## Assignment
Exactly reproduce the lines from the line containing "You are a computer-use agent. The" to the end of the data below, inclusive, and nothing else.

## Saved entries
+ + +

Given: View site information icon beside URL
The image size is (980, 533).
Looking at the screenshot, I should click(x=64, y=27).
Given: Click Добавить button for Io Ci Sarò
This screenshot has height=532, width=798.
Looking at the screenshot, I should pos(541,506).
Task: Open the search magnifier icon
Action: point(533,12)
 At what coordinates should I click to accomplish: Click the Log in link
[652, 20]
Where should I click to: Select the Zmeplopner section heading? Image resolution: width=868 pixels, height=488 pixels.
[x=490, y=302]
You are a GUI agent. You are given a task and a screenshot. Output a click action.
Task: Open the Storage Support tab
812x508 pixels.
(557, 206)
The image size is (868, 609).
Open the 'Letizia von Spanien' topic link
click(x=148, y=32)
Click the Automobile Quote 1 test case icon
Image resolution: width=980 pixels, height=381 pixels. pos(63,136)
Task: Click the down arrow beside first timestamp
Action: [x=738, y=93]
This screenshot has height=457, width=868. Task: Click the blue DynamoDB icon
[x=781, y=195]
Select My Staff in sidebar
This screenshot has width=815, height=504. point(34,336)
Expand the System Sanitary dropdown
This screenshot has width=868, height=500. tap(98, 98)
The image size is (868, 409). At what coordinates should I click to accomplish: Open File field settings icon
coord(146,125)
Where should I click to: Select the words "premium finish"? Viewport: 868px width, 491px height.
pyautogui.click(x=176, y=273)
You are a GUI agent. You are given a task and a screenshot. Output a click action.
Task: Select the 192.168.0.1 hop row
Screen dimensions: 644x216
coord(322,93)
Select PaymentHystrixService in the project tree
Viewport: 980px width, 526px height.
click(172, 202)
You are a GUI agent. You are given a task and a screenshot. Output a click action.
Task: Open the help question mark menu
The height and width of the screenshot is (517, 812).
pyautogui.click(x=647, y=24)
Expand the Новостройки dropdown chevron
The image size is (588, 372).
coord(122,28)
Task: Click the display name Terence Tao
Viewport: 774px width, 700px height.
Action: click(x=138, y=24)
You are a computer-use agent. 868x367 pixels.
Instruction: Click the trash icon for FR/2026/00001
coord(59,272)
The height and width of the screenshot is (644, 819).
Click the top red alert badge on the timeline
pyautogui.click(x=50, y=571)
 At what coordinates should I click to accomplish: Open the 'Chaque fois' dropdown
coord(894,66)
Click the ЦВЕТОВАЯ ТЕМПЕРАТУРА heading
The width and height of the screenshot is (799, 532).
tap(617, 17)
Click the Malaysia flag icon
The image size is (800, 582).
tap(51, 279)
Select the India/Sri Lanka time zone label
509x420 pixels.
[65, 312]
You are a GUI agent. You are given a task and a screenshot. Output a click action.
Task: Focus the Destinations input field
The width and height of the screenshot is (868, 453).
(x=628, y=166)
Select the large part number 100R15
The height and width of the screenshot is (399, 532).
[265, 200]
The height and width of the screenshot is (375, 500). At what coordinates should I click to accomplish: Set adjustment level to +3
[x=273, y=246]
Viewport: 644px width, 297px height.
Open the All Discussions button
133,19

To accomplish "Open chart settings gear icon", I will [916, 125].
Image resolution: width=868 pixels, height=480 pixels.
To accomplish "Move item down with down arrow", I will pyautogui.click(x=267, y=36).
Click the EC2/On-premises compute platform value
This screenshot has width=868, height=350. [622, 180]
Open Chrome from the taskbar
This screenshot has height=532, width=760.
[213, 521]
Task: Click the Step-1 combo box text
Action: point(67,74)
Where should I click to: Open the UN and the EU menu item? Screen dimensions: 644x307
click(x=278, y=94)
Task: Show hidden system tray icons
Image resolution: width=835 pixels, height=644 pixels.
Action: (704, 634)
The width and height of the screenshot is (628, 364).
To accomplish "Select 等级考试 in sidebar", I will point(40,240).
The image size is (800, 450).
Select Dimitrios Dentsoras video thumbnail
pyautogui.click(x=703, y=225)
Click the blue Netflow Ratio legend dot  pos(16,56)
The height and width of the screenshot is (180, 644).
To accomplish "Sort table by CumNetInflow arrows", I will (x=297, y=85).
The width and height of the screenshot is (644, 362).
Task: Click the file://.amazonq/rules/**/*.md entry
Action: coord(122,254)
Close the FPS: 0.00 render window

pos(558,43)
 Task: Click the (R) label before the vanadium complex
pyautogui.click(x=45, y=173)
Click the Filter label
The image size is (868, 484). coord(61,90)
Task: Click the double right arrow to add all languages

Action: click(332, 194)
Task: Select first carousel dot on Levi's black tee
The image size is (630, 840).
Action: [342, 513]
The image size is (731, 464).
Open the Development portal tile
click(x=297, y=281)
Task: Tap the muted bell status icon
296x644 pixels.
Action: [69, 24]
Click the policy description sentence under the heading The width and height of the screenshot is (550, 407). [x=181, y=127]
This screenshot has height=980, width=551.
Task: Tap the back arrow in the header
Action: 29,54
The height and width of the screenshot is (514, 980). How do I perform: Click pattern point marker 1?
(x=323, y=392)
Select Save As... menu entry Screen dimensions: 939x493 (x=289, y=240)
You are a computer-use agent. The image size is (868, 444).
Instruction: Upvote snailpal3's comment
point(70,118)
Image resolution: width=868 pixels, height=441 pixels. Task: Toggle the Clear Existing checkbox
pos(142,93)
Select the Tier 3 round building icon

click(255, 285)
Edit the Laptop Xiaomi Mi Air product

+ + +

## Exercise response
You are a computer-use agent. The image size is (868, 444).
Instruction: Upvote snailpal3's comment
point(70,118)
Image resolution: width=868 pixels, height=441 pixels. Task: Toggle the Clear Existing checkbox
pos(142,93)
Select the Tier 3 round building icon

click(255, 285)
Edit the Laptop Xiaomi Mi Air product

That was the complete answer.